Sunday, September 2, 2007

Psycho 2

I had some rather mixed feelings going into this one. While I had heard some rather good things about it, sequels to horror movies are generally a pretty major step down from the original (assuming, of course, that the original was any good), particularly ones that get made over twenty years after the first. The only reason I got this, in fact, was because of its recent DVD release along with Psycho 3 and 4 in one $11 set. At that kind of price, it could have been four and a half hours of Anthony Perkins watching TV with ominous music playing and it would have been okay.

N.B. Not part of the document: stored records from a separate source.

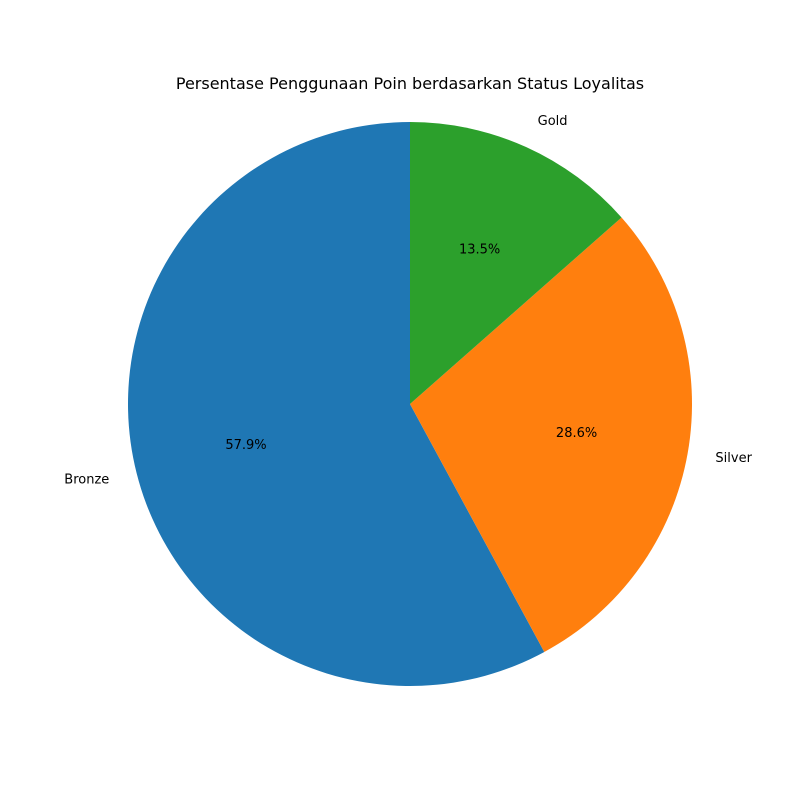 This screenshot has width=800, height=800. What do you see at coordinates (480, 250) in the screenshot?
I see `pct-label-gold: 13.5%` at bounding box center [480, 250].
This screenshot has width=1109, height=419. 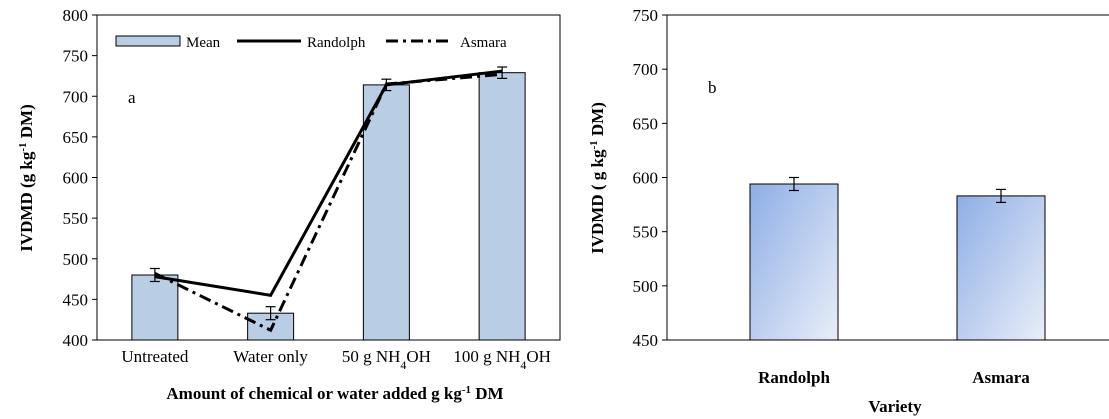 What do you see at coordinates (76, 138) in the screenshot?
I see `chart-a-ytick-label: 650` at bounding box center [76, 138].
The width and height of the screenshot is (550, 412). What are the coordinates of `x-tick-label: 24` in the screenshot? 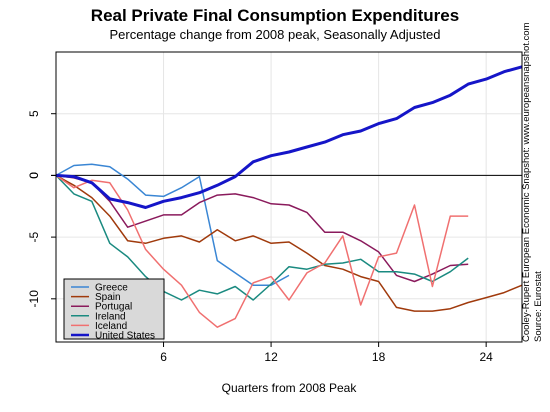 It's located at (486, 357).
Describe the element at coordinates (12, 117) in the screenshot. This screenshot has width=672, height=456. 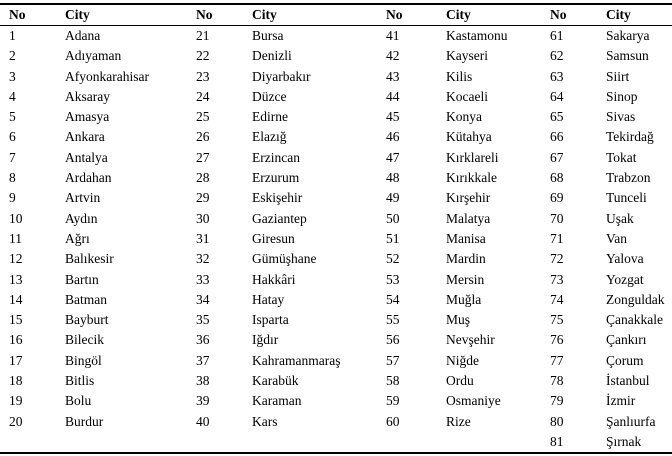
I see `no-cell: 5` at that location.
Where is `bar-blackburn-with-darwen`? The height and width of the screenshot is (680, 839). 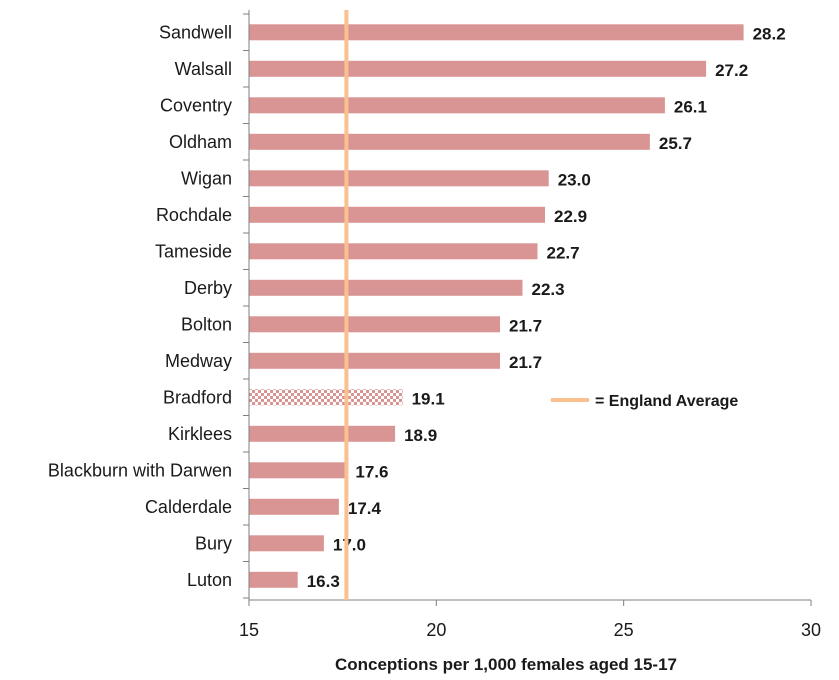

As it turned out, though, I needn’t have worried. This is one of the rare cases where a sequel winds up being every bit as good as the first one. It’s smart, it manages to play off of the original film without ever repeating it, it has a clever ending; in short it has everything a person could possibly want in a follow-up to a classic. This is despite the rather worrisome beginning, where they replay the shower scene from the original, in the rather dubious concern that there would be a single person in existence that would watch this film without having already seen the original.

The plot follows Norman Bates, freshly cured and out of the sanitarium, as he tries to adjust to life as a free man, while still being plagued by the memories of his mother. Soon, as we are all waiting for, the bodies begin to pile up, and it’s a case of trying to figure out if Norman has slipped back into his old habits, or if family of his earlier victims is now trying to frame him and get him locked up again. It provides for some genuinely tense moments as we see Norman slipping dangerously close to his old dementia, and there’s quality acting from just about everyone in the film, and from Perkins especially. There are also some clever nods to the original, as when there’s another stabbing near the end that plays as a nice twist on the old shower stabbing, and a final summation by the police that cleverly echoes the original summation, while also being completely wrong. I freely admit that most of the films I praise on this blog are great trash and nothing more, but this is actually a great film without any caveats needed. Go get the three pack now, you won’t regret it.